Aim: Apatinib, a specific tyrosine kinase inhibitor (TKI) that targets mainly vascular endothelial growth factor receptor-2 (VEGFR-2) as well as Ret, c-Kit and c-Src, has been assessed in patients with advanced osteosarcoma (phase II), the primary report of which has been published in PMID 30559126. This sub-study explored the potential signs of Adverse Events (AEs) for apatinib-treated osteosarcoma.
Methods: Participants with advanced osteosarcoma progressing upon chemotherapy received apatinib until disease progression or unacceptable toxicity.
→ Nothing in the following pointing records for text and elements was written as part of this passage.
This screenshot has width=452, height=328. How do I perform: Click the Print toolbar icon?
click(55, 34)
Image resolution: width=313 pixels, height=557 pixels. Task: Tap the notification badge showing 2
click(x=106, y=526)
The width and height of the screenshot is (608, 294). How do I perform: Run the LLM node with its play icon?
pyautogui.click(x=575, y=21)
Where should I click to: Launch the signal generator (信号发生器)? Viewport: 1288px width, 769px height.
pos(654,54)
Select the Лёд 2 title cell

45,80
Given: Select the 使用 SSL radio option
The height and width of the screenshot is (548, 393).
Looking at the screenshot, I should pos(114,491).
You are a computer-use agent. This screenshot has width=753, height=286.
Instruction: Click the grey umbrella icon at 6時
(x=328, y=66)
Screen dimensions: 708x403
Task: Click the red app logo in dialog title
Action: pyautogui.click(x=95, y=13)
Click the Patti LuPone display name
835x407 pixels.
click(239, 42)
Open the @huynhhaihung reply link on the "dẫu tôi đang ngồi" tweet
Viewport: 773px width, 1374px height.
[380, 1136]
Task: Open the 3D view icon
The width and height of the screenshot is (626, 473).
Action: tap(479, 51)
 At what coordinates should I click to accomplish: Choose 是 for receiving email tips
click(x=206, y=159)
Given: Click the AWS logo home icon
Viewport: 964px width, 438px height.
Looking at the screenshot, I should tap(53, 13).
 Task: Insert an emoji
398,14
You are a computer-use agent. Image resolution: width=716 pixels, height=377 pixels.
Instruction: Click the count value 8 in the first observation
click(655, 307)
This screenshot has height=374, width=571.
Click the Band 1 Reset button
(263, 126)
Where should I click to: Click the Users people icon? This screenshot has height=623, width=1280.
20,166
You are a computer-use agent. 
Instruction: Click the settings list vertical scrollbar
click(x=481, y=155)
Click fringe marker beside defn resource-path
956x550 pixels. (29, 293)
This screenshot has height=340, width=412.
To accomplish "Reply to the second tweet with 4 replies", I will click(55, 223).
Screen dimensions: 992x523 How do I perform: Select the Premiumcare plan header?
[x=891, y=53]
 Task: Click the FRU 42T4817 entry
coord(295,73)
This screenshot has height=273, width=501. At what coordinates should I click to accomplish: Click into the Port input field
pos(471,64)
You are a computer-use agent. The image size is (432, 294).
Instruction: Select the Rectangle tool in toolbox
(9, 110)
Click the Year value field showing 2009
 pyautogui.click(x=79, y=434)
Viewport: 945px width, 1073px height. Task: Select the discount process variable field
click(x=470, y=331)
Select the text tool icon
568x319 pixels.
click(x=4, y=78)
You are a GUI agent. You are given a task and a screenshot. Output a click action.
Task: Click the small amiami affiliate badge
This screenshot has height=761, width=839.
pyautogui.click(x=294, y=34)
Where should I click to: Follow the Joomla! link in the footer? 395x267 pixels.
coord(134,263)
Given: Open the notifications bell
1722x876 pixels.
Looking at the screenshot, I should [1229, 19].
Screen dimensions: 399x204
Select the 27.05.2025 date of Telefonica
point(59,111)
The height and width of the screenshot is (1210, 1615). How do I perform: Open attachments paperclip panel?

Toxicities, progression-free survival (PFS), and clinical benefit rate (CBR) following treatment were evaluated.
Results: Of the 41 patients recruited to the study, 37 received treatment and constituted the safety population. At data cut-off (December 30, 2017), median follow-up for safety was 7.37 (IQR, 6.33–11.07) months. The most common grade 3–4 AEs were pneumothorax (16.22%), wound dehiscence (10.81%), proteinuria (8.11%), diarrhea (8.11%), and skin reaction (8.11%). Only hypertension was an independent predictive factor for both PFS (hazard ratio [HR], 0.44; P = 0.07) and CBR (P = 0.07). Anorexia was also significantly related to a longer PFS in a Cox regression model (HR, 0.35; P =0.01). For CBR, pneumothorax and hypothyroidism showed more clinical benefit (P = 0.07 and 0.00, respectively).
Conclusion: The results of this study suggest that anorexia, hypertension, pneumothorax, and hypothyroidism might be markers for a favorable clinical outcome following apatinib-treated refractory osteosarcoma.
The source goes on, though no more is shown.